Wednesday, May 21, 2008

No Life is Insignificant

As I was driving today, making my way up the hill toward the place I call home, I nodded toward a tree on my right, as I always do as a way to pay my respects. It is the only tree on the drive whose trunk has been colored a shade of red. On the ground, surrounding the trunk, I have seen bouquet after bouquet of fresh flowers. Sometimes, there is a ribbon placed around the tree, a reminder that the person whose life was ended at that particular spot, is still remembered.
I can still remember when my friend Crystal called me one day and told me in an anxious tone, that there was a stand-off at the bottom of the hill. There were police cars everywhere and they were trying to convince a man who had apparently barricaded himself in his car, to give up his weapon.
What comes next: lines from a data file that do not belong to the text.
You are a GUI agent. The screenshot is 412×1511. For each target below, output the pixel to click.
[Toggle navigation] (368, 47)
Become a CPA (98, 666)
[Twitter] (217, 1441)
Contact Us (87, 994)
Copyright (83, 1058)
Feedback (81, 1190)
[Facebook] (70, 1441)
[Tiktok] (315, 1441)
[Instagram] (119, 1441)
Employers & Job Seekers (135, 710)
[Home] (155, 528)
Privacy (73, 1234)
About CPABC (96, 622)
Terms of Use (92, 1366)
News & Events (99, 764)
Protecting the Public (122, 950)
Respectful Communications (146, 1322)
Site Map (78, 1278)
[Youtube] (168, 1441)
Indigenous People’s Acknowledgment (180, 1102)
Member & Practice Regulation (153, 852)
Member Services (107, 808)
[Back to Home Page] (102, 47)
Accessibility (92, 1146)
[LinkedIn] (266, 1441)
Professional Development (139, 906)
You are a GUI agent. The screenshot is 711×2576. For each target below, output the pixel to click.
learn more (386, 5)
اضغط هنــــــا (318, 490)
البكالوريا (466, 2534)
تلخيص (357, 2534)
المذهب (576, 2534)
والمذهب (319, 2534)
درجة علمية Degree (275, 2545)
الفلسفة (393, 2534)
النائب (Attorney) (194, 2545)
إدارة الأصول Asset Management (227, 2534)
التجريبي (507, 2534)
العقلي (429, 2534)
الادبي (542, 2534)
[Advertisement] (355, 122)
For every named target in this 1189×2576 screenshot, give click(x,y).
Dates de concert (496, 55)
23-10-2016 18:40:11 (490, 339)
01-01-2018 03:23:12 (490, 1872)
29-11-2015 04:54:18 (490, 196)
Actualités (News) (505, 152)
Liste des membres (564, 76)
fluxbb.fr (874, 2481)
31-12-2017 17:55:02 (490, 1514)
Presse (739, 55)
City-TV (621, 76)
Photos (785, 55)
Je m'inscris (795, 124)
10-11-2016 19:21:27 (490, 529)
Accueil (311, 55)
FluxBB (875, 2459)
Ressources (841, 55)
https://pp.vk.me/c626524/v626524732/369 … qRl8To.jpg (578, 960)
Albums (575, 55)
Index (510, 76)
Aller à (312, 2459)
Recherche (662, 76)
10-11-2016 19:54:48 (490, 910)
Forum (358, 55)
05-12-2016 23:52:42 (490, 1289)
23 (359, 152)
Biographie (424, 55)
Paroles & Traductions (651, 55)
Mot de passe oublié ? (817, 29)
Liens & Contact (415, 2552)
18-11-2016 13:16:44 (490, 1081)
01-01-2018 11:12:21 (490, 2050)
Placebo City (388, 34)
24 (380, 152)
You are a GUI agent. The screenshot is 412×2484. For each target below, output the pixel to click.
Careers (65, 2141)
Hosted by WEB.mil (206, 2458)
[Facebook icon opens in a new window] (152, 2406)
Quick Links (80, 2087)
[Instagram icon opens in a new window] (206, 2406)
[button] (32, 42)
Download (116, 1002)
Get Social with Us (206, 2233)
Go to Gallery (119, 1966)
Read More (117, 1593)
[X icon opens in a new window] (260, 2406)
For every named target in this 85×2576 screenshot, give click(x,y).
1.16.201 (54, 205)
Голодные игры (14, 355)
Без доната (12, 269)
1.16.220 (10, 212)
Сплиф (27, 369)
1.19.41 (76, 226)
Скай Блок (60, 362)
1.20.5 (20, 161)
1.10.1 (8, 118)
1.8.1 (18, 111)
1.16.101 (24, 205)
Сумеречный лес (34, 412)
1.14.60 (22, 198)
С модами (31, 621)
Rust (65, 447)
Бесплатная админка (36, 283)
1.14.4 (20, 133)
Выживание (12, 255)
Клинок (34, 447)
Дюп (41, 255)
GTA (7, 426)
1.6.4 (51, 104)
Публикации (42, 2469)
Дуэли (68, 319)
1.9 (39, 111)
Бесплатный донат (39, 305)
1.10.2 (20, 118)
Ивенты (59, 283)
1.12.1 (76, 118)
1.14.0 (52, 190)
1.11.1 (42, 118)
Apparently, at some point, for whatever reason known only to him, the man decided to take his own life.
I didn't know him, know anything about him, know how old he was, or know who he left behind. All I noticed is the amount of cards, gifts, and flowers that were left when he passed from this world to the next. What saddened me was that this man, this stranger to me, had probably felt that way about everyone else. He felt he had no way out, no place to go, no reason to live. But if only he had seen all of the love and all of the people who loved him, whom he left behind.
What strikes me about that particular place is that, when you look out at that particular spot, you can see so much beauty. If you turn and look down the hill, you can't help but see the most amazing view of Saddleback Valley. It was as if he could not see the beauty, because he was trapped in his own prison of pain. If only he could see how much he must have meant to someone here that was perhaps waiting for him to return home, waiting for the man who would never arrive.
So I remind myself, each time I pass that spot, that each person is significant. Each life matters. Each person important in some way. Every life is important; he was important, even if he couldn't see it.
I don't know this person, or what he looked like, or what kind of life he led, but somehow, in some small measure, he has changed my life, and changed the way I look at things. Sometimes it's easy to become bitter and angry and tell yourself that things aren't that great. But one breath of life is always better (in my opinion) than death. The smell of freshly baked chocolate chip cookies, the sound of the rain as it falls on the rooftops, the feel of warm clothes upon my skin, the feel of someone's arms around you, giving you a real hug ... There are so many little things to be thankful for, and so many people who would miss you if you were gone.
Every person touches someone else's life in some way, whether or not we realize it. Each thing we do has an impact on another living thing. Don't for even a moment, underestimate yourself or the ultimate power you have in this life. Enjoy every single minute of it. Enjoy your time with other people, for one day they will be gone. Enjoy your life, because it is never insignificant.